Dahl began writing in 1942, after he was transferred to Washington as Assistant
Air Attaché. His first published work, in the August 1,
1942 issue of the Saturday Evening Post was "Shot Down Over Libya", describing the crash of
his Gloster Gladiator. C. S. Forester had asked Dahl to write down some RAF anecdotes so
that he could shape them into a story. After Forester sat down to read what Dahl had given him, he decided to publish it exactly
as it was. The original title of the article was A Piece of Cake — the title was changed to sound more dramatic, despite
the fact that the he was not "shot down".
During the war, Forester worked for the British Information Service and was writing propaganda for the Allied cause, mainly
for American consumption.[1] This work introduced Dahl to
espionage and the activities of the Canadian spymaster William Stephenson, known by
the codename "Intrepid". During the war, Dahl supplied intelligence from Washington to Stephenson and his organization, which was
known as British Security Coordination. Dahl was sent back to Britain, for
supposed misconduct by British Embassy officials: "I got booted out by the big boys," he said. Stephenson sent him back to
Washington — with a promotion.[2] After the war Dahl wrote
some of the history of the secret organization and he and Stephenson remained friends for decades after the war.[3]
He ended the war as a Wing Commander. His record of five aerial victories has
been confirmed by post-war research and cross-referenced in Axis records.[4]
Later life
Family
He married Academy Award winning American actress Patricia Neal on July 2 1953, at Trinity Church in
New York City. They were married for 30 years and had five children: Olivia (died of
measles encephalitis, aged seven), Tessa, Theo, Ophelia, and Lucy.
When he was four months old, Theo Dahl was severely injured when his baby carriage was hit by a taxi in New York City. For a
time he suffered from hydrocephalus: as a result his father became involved in the
development of what became known as the "Wade-Dahl-Till" (or WDT) valve, a device to alleviate the condition.[5]
In 1965, Patricia Neal suffered three burst cerebral aneurysms while pregnant with
their fifth child, Lucy. Roald took control of her rehabilitation and she eventually relearned to talk and walk. They were
divorced in 1983 following a very turbulent marriage, and he subsequently married Felicity ("Liccy") d'Abreu Crosland (b.
December 12 1938), Neal's then-best friend, to whom he was
married until his death.
Ophelia Dahl is director and co-founder (with doctor Paul
Farmer) of Partners in Health, a nonprofit organisation dedicated to providing
health care to some of the most impoverished communities in the world.
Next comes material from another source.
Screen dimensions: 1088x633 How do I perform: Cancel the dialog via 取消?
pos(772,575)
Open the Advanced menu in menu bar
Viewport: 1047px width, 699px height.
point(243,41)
Lucy Dahl is a screenwriter in Los Angeles. Tessa's
daughter (who was the inspiration for Sophie, the main character in her grandfather's book The
BFG) is model and author Sophie Dahl who remembers him as "a very difficult man –
very strong, very dominant ... not unlike the father of the Mitford sisters sort of roaring round the house with these very loud
opinions, banning certain types – foppish boys, you know – from coming round."
Perceived Anti-Semitism
In the summer of 1983, he wrote a book review for the Literary Review of
God Cried by Newsweek writer Tony Clifton, a picture book about the invasion of
Lebanon by Israel. Dahl's review stated that the
Israeli attack on Lebanon in June 1982 was when "we all started hating Israel," and
that the book would make readers "violently anti-Israeli". According to biographer Jeremy Treglown, Dahl had originally written
"when we all started hating Jews" - but editor Gillian Greenwood of the Literary
Review changed Dahl's terms from "Jews" and "Jewish" to "Israel" and "Israeli". On the basis of the published version, Dahl
would later claim, "I am not anti-Semitic. I am anti-Israel."[6]
He told a reporter in 1983 that: "There is a streak in the Jewish character that does provoke
animosity".[7] He further exclaimed, that even a miserable
man such as Hitler did not pick on them for no reason.[8]
Nonetheless, according to Treglown, Dahl maintained friendships with a handful of individual Jews.[9]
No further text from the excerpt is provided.